**Document:**
Arctic & Antarctica
The mountain ranges within the Arctic National Wildlife Refuge provide habitat for a wide range of wildlife, including mountain goats and musk oxen. Photo Credit: Jan Reurink/Creative Commons

AK - ANWR oil and gas lease sale set for January

The outgoing Trump administration announced last Thursday it will auction off leases to oil and gas companies in Alaska's Arctic National Wildlife Refuge on Jan. 6, setting the stage for drilling in a pristine region that has been the subject of a decades-long controversy.

"Congress directed us to hold lease sales in the ANWR coastal plain, and we have taken a significant step in announcing the first sale in advance of the December 2021 deadline set by law," said Chad Padgett, Alaska director of the Bureau of Land Management, in a statement Thursday. "The law makes oil and gas development one of the purposes of the refuge, clearly directing the (Interior) secretary, acting through the Bureau of Land Management, to carry out an aggressive, competitive exploration and development program for the potentially energy rich coastal plain."

A lease sale, in an area that's home to polar bears and a vast caribou herd, is expected to face swift court challenges. President-elect Joe Biden has said he strongly opposes drilling in the 19-million-acre refuge.

Already, conservation and tribal groups and 15 states have brought lawsuits to halt a sale, arguing that the administration did not meet federal requirements in a plan, finalized in August, that opened the door for the sale. The plan said that all available acreage — 1.6 million acres of the refuge's coastal plain — could be included in a lease sale.

It wasn't until last month that the administration, in a last-minute move, asked the public to nominate specific tracts for the sale.

The Sierra Club said in a statement that the federal government has not allowed its call for nominations to conclude. That deadline is Dec. 17.

**Dataset:**
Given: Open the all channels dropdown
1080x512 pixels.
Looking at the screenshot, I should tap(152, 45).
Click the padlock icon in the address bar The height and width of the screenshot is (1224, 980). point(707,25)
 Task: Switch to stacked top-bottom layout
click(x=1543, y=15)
--
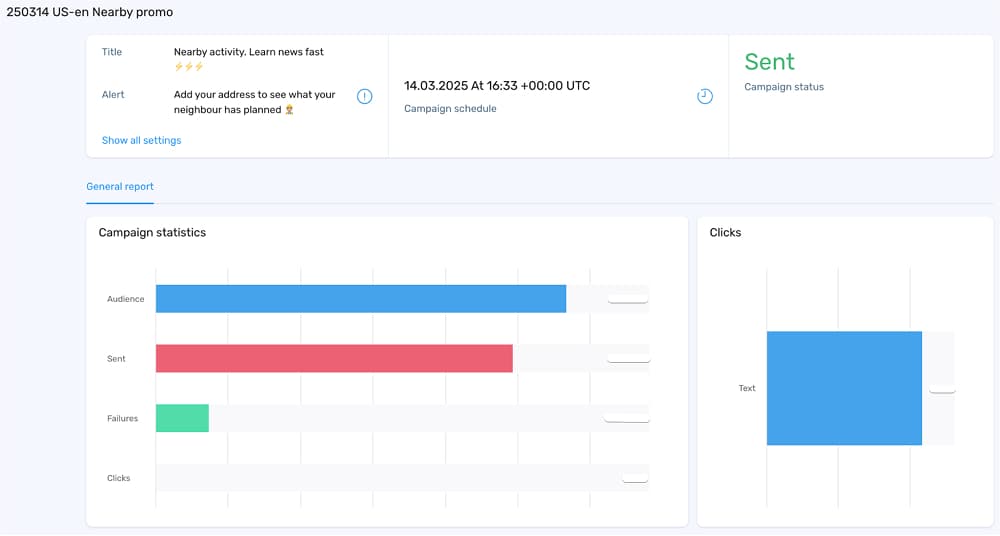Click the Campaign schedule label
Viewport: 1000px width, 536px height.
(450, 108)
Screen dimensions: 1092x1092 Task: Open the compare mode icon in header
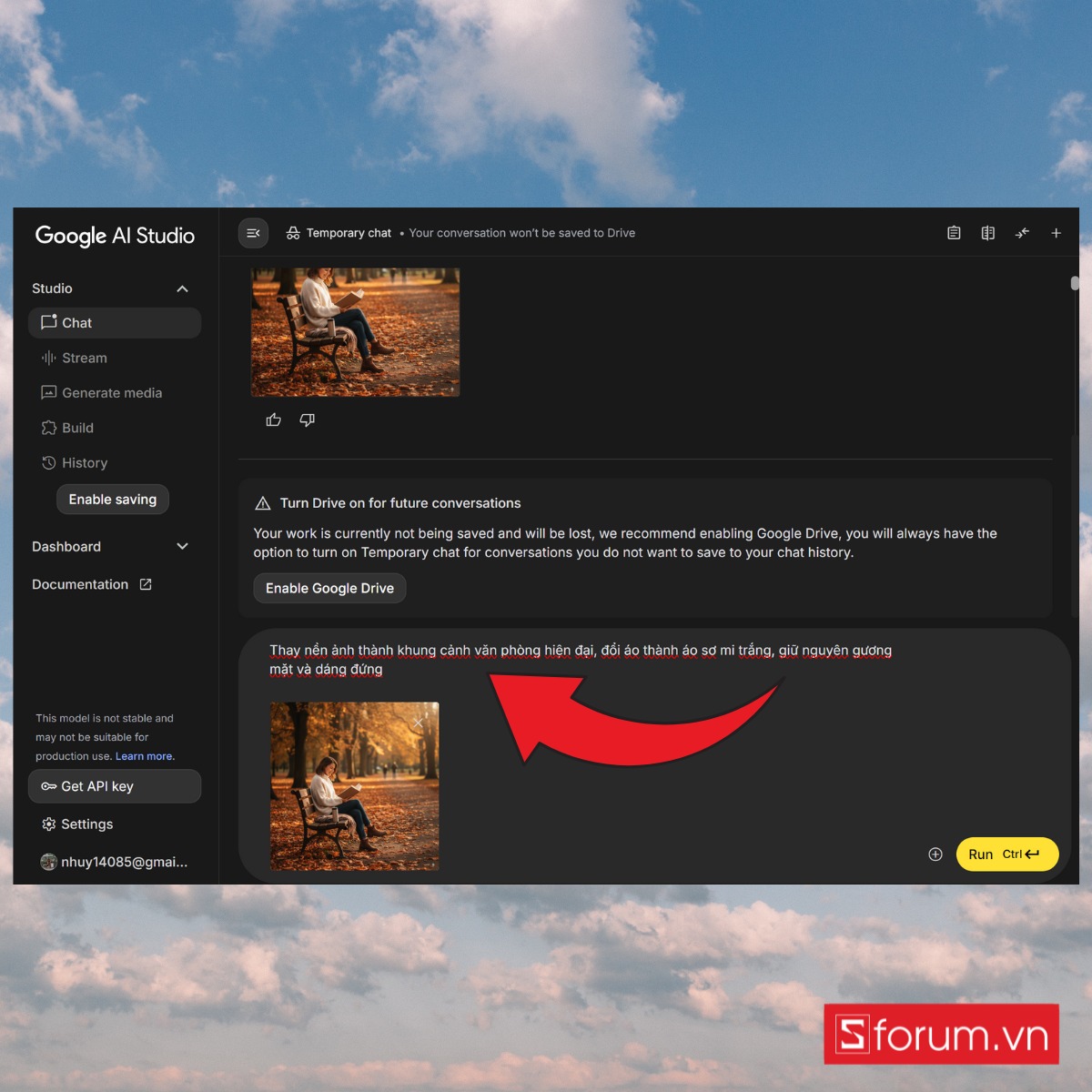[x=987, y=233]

**Problems to work on:**
- A) For each statement, say whether it agrees with the ANWR lease sale article. Answer yes or no, and quote the article's deciding words.
(i) The auction of leases in the refuge is scheduled for Jan. 6.
(ii) The plan that opened the door for the sale was finalized in December.
(iii) Fifteen states are among those that have sued to halt a sale.
- B) Translate this sentence from the ANWR lease sale article into Spanish: "A lease sale, in an area that's home to polar bears and a vast caribou herd, is expected to face swift court challenges."
Work from the text alone.

**Responses for each task:**
- A)
(i) Yes: "it will auction off leases to oil and gas companies in Alaska's Arctic National Wildlife Refuge on Jan. 6"
(ii) No: "in a plan, finalized in August, that opened the door for the sale"
(iii) Yes: "conservation and tribal groups and 15 states have brought lawsuits to halt a sale"

- B) Se espera que una venta de arrendamientos, en una zona que alberga osos polares y una enorme manada de caribúes, enfrente rápidas impugnaciones judiciales.